The over 50 % increase in growth yield observed under these conditions was statistically highly significant (P \ 0.01). In contrast, the effects of illumination with red or blue LED light were not or only marginally significantly. The positive effect on growth by green light was corroborated by exposing cultures to green laser light of wavelength 532 nm under comparable conditions. Biomass accumulation was similarly stimulated by nearly 50 %, namely from (44.3 ± 4.2) mg to (62.1 ± 3.1) mg under illumination by green laser light for 1 min/d (P \ 0.01). (Fig. 3). To obtain information about the possible reasons for the increase in biomass when L. edodes was grown with green light illumination, the hyphal morphology was assessed. There was a large variation in hyphae diameters, as apparent from microscopic examination. However, quantitative morphometric analysis revealed that hyphae diameters did not differ significantly between cultures grown in the dark and those exposed to green light (Fig. 4). Hyphae diameters differed widely, from \1 to [7 lm; approx. 50 % of the hyphae displayed diameters from 3 to 4.9 lm. There were also no other apparent morphological differences between light and dark grown hyphae. (Fig. 4). Light induction of carotenoid biosynthesis has been described in many fungi and has received extensive attention in Neurospora crassa (Rodriguez-Romero et al. 2010). It was thus of interest to look at the influence of illumination on carotenoid content. In carotenoid extracts of hyphae, there was a single peak

at (440 ± 2) nm, corresponding to 41 ± 2 ng of carotenoid per mg of fresh mycelium; this value did not significantly vary between extracts from hyphae grown either in the dark or exposed to green light. Thus, there was no detectable light effect on carotenoid synthesis of L. edodes under the conditions used here. Taken together, we show here that illumination of L. edodes W4 with green light for only 1 min/d and at a relatively low intensity of 0.35 W/m2 markedly stimulated the growth yield. This observation is novel.

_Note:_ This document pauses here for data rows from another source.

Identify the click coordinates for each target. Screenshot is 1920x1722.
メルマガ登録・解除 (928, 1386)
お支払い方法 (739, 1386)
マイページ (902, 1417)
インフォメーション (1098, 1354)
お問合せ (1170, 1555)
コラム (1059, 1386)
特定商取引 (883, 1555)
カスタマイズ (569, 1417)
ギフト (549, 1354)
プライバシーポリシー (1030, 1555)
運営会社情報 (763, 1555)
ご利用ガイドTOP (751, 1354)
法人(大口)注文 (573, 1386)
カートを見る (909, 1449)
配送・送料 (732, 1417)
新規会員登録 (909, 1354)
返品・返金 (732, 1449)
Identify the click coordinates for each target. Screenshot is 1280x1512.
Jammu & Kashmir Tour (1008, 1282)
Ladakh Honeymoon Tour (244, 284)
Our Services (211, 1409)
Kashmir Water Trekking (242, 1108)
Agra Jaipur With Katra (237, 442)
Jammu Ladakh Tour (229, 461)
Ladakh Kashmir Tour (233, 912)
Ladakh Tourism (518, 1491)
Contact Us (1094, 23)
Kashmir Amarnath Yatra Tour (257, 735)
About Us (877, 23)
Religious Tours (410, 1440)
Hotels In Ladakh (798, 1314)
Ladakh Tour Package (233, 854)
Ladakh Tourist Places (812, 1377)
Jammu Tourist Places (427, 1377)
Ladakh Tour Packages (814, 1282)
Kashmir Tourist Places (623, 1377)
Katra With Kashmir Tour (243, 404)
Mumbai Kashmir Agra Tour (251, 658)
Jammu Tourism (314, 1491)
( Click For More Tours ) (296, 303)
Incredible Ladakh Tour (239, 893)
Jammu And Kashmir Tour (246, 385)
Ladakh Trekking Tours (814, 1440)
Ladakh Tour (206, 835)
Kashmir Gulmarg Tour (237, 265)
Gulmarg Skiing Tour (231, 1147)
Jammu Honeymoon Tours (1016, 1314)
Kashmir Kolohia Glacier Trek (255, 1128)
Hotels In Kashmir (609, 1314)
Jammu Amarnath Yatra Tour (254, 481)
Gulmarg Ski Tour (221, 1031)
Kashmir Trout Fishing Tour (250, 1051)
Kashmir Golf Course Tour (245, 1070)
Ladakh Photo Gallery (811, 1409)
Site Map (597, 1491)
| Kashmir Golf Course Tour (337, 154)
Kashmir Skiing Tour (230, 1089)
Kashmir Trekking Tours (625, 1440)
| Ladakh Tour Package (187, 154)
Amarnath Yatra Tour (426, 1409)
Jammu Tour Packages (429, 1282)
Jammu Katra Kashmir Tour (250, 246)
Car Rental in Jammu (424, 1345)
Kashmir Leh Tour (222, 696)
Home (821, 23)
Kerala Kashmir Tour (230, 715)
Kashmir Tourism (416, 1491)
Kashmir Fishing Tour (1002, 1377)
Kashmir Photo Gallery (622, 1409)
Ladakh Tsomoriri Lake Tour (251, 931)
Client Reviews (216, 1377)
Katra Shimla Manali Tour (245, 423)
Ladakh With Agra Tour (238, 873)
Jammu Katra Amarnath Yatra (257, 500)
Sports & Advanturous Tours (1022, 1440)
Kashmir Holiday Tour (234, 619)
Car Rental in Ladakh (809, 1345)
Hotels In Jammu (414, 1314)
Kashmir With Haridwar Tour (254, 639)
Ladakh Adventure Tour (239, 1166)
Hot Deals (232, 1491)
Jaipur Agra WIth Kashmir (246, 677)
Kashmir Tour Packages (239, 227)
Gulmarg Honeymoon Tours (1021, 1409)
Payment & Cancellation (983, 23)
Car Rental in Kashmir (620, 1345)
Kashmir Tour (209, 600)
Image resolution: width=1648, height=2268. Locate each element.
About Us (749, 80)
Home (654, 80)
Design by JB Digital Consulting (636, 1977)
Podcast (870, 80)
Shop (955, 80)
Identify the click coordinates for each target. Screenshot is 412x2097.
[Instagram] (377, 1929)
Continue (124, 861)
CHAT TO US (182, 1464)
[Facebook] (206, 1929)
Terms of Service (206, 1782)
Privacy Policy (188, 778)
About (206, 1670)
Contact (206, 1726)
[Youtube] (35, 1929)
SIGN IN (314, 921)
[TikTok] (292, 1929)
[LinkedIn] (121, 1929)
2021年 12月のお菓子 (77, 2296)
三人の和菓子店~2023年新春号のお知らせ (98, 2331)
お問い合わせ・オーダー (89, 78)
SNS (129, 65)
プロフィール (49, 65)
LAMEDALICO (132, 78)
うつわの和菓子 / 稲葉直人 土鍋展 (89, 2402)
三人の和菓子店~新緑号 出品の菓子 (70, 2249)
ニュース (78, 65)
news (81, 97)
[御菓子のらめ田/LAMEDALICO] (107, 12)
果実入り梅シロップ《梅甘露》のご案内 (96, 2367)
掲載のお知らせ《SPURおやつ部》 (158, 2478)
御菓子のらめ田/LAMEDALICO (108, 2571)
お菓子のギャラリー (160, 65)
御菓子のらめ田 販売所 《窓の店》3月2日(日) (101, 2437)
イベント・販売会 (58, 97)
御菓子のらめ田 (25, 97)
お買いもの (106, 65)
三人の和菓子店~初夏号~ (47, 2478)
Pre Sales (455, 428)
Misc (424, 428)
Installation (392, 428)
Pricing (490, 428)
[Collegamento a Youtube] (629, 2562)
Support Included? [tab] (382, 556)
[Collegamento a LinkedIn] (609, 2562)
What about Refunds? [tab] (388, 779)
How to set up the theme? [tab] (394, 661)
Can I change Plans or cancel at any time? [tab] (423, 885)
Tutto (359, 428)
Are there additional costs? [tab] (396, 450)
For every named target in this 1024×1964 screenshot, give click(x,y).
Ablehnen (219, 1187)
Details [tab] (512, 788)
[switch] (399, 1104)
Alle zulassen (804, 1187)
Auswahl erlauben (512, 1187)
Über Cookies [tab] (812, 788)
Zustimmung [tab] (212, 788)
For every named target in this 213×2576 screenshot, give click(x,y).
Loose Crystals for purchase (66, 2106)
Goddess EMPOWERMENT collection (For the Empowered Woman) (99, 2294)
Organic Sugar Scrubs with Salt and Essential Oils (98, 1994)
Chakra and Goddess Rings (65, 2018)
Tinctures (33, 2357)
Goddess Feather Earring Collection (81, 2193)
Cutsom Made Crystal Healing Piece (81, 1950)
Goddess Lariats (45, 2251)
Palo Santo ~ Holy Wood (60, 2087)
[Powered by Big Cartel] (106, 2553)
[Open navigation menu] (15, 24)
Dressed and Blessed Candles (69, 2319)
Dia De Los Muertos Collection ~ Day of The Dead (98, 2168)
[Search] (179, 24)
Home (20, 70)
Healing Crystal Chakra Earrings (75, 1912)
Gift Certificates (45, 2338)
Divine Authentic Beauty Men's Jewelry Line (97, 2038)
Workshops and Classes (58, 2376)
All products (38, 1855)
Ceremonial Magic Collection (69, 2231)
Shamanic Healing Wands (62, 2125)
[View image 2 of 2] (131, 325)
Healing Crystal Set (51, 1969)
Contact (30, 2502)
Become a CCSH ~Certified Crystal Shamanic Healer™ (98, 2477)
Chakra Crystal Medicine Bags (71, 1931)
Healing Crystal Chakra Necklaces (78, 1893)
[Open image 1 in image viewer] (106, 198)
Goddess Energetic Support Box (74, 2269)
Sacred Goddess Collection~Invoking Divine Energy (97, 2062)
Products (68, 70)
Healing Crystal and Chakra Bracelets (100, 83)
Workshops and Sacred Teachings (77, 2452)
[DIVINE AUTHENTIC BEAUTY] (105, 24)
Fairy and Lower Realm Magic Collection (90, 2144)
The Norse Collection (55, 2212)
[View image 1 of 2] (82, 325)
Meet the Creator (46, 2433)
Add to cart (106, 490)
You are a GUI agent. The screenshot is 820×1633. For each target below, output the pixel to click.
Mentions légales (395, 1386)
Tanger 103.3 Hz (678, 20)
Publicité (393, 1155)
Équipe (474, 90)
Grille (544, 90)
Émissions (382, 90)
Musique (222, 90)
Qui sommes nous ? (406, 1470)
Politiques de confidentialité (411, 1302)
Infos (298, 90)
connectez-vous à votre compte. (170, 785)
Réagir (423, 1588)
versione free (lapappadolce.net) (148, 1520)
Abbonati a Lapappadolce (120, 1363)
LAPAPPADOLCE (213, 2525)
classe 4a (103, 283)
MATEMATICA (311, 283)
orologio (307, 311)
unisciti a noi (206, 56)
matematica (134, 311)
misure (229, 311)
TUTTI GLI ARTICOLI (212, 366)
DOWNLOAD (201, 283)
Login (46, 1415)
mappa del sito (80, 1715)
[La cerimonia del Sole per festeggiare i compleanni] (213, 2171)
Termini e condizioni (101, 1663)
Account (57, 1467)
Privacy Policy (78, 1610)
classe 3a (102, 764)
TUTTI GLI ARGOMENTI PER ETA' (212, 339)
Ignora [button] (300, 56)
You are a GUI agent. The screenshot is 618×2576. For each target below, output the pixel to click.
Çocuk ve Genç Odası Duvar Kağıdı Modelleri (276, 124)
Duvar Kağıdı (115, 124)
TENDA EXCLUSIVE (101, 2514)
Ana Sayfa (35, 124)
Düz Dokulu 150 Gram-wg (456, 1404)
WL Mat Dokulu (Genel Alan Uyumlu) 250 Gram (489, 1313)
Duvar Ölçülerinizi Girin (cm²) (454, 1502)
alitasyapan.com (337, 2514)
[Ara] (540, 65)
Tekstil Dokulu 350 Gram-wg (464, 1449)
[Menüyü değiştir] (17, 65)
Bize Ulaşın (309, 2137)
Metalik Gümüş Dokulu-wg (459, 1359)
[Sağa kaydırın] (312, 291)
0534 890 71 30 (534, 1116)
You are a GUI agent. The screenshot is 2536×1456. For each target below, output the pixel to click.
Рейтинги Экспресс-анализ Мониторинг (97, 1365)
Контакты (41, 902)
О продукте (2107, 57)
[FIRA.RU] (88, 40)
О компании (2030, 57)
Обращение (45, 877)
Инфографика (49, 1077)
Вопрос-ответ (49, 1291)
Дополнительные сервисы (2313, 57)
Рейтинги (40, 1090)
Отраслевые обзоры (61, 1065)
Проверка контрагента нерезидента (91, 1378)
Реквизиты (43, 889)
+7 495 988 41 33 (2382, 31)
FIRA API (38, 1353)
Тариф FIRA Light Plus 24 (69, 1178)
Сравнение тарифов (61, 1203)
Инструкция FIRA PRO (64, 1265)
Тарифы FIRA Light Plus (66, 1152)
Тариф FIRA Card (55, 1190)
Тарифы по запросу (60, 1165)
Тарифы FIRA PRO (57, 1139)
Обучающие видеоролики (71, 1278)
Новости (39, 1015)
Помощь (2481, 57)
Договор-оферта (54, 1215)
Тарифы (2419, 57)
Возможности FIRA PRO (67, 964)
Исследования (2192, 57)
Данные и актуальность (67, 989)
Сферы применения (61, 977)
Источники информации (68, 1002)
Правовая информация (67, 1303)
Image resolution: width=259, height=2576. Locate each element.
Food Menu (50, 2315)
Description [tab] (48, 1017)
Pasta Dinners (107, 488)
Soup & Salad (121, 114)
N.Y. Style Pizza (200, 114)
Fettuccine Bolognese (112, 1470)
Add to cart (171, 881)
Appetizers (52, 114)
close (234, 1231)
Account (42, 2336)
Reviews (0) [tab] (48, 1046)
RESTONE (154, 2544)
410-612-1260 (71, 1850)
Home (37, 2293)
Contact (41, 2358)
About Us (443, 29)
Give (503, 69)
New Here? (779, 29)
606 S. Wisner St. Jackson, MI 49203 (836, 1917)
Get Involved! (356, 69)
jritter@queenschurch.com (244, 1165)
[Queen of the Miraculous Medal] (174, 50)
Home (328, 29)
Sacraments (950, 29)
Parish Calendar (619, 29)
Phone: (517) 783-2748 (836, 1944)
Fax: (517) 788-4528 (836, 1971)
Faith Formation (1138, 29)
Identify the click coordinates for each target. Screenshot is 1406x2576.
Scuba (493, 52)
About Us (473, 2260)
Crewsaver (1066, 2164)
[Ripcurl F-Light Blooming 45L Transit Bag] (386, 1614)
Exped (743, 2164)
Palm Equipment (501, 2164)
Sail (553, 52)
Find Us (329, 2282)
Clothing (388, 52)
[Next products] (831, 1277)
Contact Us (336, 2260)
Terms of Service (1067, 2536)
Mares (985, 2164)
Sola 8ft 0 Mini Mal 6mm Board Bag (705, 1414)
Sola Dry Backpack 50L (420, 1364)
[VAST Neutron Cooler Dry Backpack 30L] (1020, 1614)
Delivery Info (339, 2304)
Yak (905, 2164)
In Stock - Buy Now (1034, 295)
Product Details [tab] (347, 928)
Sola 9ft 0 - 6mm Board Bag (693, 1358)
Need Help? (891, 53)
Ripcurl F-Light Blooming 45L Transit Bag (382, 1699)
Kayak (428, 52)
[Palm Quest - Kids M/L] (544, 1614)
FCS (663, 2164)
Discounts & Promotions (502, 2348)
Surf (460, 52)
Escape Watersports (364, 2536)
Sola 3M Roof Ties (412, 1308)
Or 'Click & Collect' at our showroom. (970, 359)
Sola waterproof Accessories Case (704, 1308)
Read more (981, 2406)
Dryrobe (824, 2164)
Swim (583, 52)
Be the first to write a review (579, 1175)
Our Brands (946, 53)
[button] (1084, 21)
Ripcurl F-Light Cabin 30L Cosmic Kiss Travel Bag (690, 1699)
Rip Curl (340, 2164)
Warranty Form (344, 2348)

Discussion We here describe the stimulation of mycelial biomass formation by L. edodes W4 by short light exposure. The phenomenon is novel and striking, since exposure times as short as 1 min/d were sufficient to stimulate biomass production by 50–100 %. The most dramatic stimulation of biomass production was observed with green fluorescent light, amounting to over 100 %. Fluorescent lights are not ‘‘clean’’ light sources and have emission peaks outside the main spectral color, due to the emission lines of the mercury in the these light sources. LED, which provide for better defined emission spectra, also stimulated biomass production, but the effect was less dramatic. Best stimulation was observed with exposure to green LED illumination at 0.35 W/m2 for 1 min/d, resulting in a 1.6-fold increase in biomass production (P \ 0.01). Growth stimulation to a similar extent could also be observed with monochromatic (laser) light of 532 nm. This of course suggests that light sensory systems in L. edodes are active at the level of growth control. Conclusions about the action spectra cannot be drawn from our observations, but 532 nm is clearly within the range of the absorption spectrum of the responsible light sensing system(s). Among the well-known effects of light on fungi are stimulation of carotenoid biosynthesis, sporulation behavior, phototropism, and circadian clock control (Purschwitz et al. 2006; Tisch and Schmoll 2010). However, we could not observe macroscopic or microscopic changes in morphology; morphometric analysis of hyphal growth also did not reveal differences between mycelia grown in the dark or with intermittent illumination. The carotenoid content, was also not altered by illumination.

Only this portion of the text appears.